= Arena Theatre Company =

Australian theatre company

Arena Theatre Company is an Australian theatre company and a long-running producers of Theatre For Young Audiences. It was established as a professional company in 1968 as the Children's Arena Theatre and focused primarily on schools performances.

In 2017, Arena moved its base from Melbourne to Bendigo and now a resident company at Bendigo Venues and Events' Engine Room.

== History ==

=== 1996-1970 ===
Arena Theatre Company began in 1966 when founder Naomi Marks, despondent by the lack of appropriate children's theatre, travelled overseas to "find out what was happening for children in the rest of the world". She was particularly impressed by the work of The Theatre Centre in London, and brought back The Crossroads by Brian Way to perform in Australia. Along with Elaine Clark, Robin Ramsay and Anne Sutherland, they created the Toorak Players Children's Theatre and performed The Crossroads on 18 May 1966 at the Mackenzie Theatre attached to the Toorak Presbyterian Church.

In June 1968, the Toorak Players Children's Theatre became known as Children's Arena Theatre as the team formed the professional theatre company.

Marks was very insistent in these early days that Children's Arena Theatre plays be educational as well as entertaining as she noted "I don't want the cast to go to the schools, leave after the performances and then be forgotten.
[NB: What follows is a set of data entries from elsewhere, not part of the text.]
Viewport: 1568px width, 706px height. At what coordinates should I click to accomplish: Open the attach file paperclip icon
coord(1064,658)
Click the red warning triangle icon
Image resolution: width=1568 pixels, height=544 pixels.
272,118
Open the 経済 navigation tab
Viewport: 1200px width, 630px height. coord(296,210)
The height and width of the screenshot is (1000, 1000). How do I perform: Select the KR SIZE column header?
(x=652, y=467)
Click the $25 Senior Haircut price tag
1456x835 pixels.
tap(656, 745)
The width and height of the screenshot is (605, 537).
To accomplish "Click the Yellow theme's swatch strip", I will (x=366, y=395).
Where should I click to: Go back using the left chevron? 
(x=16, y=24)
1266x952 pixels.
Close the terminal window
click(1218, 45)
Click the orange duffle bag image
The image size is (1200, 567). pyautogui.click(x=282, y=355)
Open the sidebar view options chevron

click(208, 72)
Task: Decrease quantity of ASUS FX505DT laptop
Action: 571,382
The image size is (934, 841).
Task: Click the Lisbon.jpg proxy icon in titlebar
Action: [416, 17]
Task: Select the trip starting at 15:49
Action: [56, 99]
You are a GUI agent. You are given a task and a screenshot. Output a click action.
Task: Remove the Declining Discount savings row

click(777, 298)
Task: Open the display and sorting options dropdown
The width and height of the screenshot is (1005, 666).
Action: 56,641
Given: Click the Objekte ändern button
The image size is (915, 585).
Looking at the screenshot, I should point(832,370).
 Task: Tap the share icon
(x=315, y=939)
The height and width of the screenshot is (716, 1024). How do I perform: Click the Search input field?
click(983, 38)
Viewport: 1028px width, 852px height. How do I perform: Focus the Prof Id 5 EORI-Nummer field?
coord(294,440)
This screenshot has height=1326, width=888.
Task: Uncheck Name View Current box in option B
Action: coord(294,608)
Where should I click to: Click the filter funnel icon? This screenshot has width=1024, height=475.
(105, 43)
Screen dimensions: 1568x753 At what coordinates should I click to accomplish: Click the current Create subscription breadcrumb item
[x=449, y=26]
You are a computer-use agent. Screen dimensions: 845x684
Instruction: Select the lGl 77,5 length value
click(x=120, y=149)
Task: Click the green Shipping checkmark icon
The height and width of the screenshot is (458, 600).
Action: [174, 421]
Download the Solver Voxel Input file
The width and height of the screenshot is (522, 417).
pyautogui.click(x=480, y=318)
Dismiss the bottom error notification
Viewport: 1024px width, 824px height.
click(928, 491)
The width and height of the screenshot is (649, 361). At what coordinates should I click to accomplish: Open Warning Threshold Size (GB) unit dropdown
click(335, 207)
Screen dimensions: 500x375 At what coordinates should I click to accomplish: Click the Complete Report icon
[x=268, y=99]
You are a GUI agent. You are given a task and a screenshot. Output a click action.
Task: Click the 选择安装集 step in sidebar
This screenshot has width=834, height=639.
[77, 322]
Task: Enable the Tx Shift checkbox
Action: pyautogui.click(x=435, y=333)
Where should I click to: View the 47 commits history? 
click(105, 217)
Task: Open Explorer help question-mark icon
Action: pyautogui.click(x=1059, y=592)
It should not be a wasted few hours and purely entertainment for the children. I want them to become involved. I want drama to become part of the junior school curriculum....just so long as they benefit from it. Drama develops a child...drama can bring so much life to schooling.

=== 1970-1980 ===
Children's Arena Theatre (CAT) appointed their first artistic director in 1970, Roger Moulton from England. He migrated to Australia because of the exciting potential of children's theatre here. Moulton remained with CAT until 1972, during which time he directed a number of shows for the company including Brian Way's play, The Discoverers.

By 1973 CAT had secured ongoing funding from both the federal and state governments. On the basis of this, the company decided to appoint a full-time artistic director. It appointed David Young, a member of the Belgrade Theatre, Coventry, theatre-in-education team, a playwright and trained drama teacher. He took up the position in September 1973 and remained with the company for two years.

During 1974 Young secured a special grant from the Australia Council to set up a sub-company within CAT that was called Common Ground. This sub-company performed only for Melbourne's inner-city state schools, for which its work was provided free of charge - as was the case with the Belgrade's theatre-in-education team. The first project that Young developed for Common Ground was Eureka, a two-hour show based on events leading up to the 1853 Battle of Eureka Stockade. It was designed for an audience of a single class of upper primary school students, who were physically involved throughout the production. Eureka opened in February 1974 and played in about 40 Melbourne primary schools.

During Young's directorship of the company, he also directed shows for the main (charging) wing of CAT, including Simon Hopkinson's secondary school play, The Wreck of the Corsair, and Grazyna Monvid's The Battle of Lumbertub's Lane. The latter was performed in the Viaduct Theatre, South Yarra, which CAT took over and converted to an arena theatre in June 1974.

In 1975 John O’May took over as artistic director. He had previously been working as an actor with CAT in the Common Grounds project. He promoted Australian content, and in 1976 CAT developed an all Australian program for the primary school tour throughout the year.

Peter Tulloch, a former actor with CAT took over as artistic director in 1977 and expanded the holiday programs and workshops. Arena also began to umbrella small up and coming companies such as Bow-Tie and Mixed Company. 1981 saw Peter Charlton take charge and began reinstating high quality production values and increased theatre productions.

=== 1980-1990 ===
In 1982 Children's Arena Theatre shortened their name to Arena Theatre to remove the reference to children, which was limiting them from performing to secondary schools. Director Trina Parker explained " It was a deliberate....attempt to take away the...[patronising label] and be able to do plays for upper secondary. We found it very difficult to sell plays to secondary schools under the title Children's Arena Theatre because secondary kids do not regard themselves as children".

=== 1990-2000 ===
In 1996, Rosemary Myers designed an ambitious creative project entitled AnthroPOPtrilogy, which consisted of three separate plays, Autopsy, Mass and Panacaea. She collaborated with Bruce Gladwin, Hugh Covill and Julienne O’Brien to create these works. This hybrid theatre focused on projection techniques, kinetic art, amplified music and fragmented narrative. In 1999, Arena received the Honorary President's Award of the International Association of Theatre for Children and Young People (ASSITEJ). The judging panel for the award cited Arena's multimedia approach as indicative of a new direction for theatre for young people.

=== 2000-2010 ===
Rosemary Myers left the company in 2008 and was succeeded by Chris Kohn, former Artistic Associate.".